Basic Education Minister Angie Motshekga

Michelle Jones

Education Writer

BASIC Education Minister Angie Motshekga has decried as “worryingly low” Grade 9 pupils scoring an average of only 13 percent nationally in standardised maths – 17 percent in the Western Cape.

A larger percentage of Western Cape pupils also performed at higher levels – 5 percent of Western Cape pupils achieved 50 percent and more, compared to 2 percent nationally.

At the Gauteng release of the results of the annual national assessment (ANA) yesterday, Motshekga said: “While not unexpected, the results for Grade 9, particularly for mathematics, are a cause for great concern. These results explain to a very large extent why, among many other reasons, we have such high failure and dropout rates at grades 10 and 11.”

Grade 9 pupils wrote the tests for the first time this year.

Limpopo pupils scored the lowest, with an average percentage mark of just 9 percent.

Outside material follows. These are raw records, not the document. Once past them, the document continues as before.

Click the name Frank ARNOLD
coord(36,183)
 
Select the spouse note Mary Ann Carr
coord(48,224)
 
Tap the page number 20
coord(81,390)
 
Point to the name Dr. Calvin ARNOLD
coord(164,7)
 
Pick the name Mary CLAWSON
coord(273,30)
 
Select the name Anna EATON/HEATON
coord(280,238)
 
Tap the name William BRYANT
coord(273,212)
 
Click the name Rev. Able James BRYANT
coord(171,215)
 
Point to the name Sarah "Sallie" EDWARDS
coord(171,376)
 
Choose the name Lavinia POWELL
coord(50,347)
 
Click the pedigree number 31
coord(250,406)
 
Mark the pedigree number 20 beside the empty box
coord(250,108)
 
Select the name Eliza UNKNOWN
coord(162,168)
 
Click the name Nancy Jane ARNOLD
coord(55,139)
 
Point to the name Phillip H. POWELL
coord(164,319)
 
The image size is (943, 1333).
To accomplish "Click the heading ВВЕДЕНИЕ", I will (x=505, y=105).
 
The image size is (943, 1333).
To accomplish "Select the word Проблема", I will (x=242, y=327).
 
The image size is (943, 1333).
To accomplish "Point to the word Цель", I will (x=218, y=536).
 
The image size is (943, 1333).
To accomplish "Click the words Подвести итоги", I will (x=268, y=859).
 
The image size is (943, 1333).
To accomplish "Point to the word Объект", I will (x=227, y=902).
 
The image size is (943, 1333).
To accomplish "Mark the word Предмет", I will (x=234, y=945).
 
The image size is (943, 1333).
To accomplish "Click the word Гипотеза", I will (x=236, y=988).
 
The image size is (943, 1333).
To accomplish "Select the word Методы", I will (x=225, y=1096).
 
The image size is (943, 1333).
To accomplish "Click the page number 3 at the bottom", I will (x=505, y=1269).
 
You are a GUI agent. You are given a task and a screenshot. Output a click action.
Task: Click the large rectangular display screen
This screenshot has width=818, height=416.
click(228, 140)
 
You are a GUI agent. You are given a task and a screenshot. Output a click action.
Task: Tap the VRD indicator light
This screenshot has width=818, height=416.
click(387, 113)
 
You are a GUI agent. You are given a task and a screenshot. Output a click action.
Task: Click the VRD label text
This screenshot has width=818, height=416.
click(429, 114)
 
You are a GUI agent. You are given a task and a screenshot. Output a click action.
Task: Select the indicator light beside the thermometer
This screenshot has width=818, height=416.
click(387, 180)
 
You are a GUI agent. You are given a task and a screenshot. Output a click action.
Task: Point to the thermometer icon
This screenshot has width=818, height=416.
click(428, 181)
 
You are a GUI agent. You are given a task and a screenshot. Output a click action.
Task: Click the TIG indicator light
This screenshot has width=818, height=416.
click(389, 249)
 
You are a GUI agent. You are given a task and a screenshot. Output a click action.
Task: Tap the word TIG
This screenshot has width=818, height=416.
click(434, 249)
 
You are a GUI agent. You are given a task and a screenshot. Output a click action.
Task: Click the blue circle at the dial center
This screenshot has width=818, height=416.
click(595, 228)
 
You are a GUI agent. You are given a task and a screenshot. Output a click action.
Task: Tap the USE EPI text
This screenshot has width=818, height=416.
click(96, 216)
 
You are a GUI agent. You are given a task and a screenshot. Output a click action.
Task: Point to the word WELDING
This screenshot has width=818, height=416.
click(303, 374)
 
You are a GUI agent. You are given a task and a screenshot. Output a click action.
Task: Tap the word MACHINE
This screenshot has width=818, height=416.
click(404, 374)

Western Cape pupils achieved 48 percent for the home language test, compared to 43 percent achieved nationally, and 37 percent for the first additional language test, compared to 35 percent at a national level.

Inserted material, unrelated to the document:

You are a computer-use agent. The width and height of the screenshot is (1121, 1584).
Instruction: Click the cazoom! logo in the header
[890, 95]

The Department of Basic Education’s (DBE) report, which analysed the results, said the Grade 9 pupils’ performance in maths was “below expectation and will therefore receive the immediate attention of the DBE through additional and more intensive structured intervention programmes”.

The report continued that the pattern performances in maths results showed a decline from Grade 1 (68 percent) to Grade 9 (13 percent).

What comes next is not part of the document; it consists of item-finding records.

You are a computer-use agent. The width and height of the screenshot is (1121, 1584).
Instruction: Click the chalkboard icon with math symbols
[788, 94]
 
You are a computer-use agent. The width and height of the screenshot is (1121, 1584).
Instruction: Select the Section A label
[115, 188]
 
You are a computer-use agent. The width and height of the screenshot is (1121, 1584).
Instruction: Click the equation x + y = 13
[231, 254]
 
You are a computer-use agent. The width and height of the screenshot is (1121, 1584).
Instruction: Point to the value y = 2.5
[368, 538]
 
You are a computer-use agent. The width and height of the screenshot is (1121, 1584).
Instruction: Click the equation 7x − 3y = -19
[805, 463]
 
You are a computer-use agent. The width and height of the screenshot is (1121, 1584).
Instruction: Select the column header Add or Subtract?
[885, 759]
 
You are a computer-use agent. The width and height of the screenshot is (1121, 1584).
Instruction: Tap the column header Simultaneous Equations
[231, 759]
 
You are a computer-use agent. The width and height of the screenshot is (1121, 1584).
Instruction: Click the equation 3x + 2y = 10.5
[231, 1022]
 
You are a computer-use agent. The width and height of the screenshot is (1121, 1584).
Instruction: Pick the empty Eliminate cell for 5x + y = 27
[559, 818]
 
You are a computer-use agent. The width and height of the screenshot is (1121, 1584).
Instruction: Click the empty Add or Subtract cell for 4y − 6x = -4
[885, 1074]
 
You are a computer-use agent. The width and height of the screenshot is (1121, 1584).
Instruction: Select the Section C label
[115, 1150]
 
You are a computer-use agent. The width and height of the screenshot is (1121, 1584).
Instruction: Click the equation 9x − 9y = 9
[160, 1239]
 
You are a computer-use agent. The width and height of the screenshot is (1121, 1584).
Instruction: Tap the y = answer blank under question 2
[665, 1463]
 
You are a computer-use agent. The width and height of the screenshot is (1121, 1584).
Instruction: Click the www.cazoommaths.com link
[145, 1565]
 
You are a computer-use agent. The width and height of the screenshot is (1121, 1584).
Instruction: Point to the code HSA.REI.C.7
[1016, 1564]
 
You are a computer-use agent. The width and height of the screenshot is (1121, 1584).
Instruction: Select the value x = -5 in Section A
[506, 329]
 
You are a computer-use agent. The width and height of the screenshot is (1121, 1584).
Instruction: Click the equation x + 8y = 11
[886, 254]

“As a base line, the average mark of 13 percent at Grade 9 level was worryingly low. It is evident that more focused interventions are needed at the intermediate and senior phases.”

Education MEC Donald Grant was unable to comment on the results yesterday but would do so after he had time to study and evaluate the report’s contents.

DA basic education spokeswoman Annette Lovemore said she was seriously concerned about the very poor performance in maths by pupils in grades 6 and 9.

“Mathematics scores in fact get progressively worse the higher the grade. The average for mathematics

for Grade 1 was 68 percent, while the average for Grade 6 and 9 are 27 percent and 13 percent respectively. Urgent intervention must take place to stem this adverse pattern.”

Nicholas Spaull, an education and poverty researcher at Stellenbosch University, said the Grade 9 maths results stood out as particularly bad among “across the board” poor results.

“The kids aren’t getting a foundation in literacy and numeracy,” he added.

Education expert Graeme Bloch said the decline in maths results was a big problem.

National Professional Teachers’ Organisation of South Africa president Basil Manuel said the poor performance in Grade 6 and 9 mathematics was disconcerting. He said interventions put in place were clearly not good enough.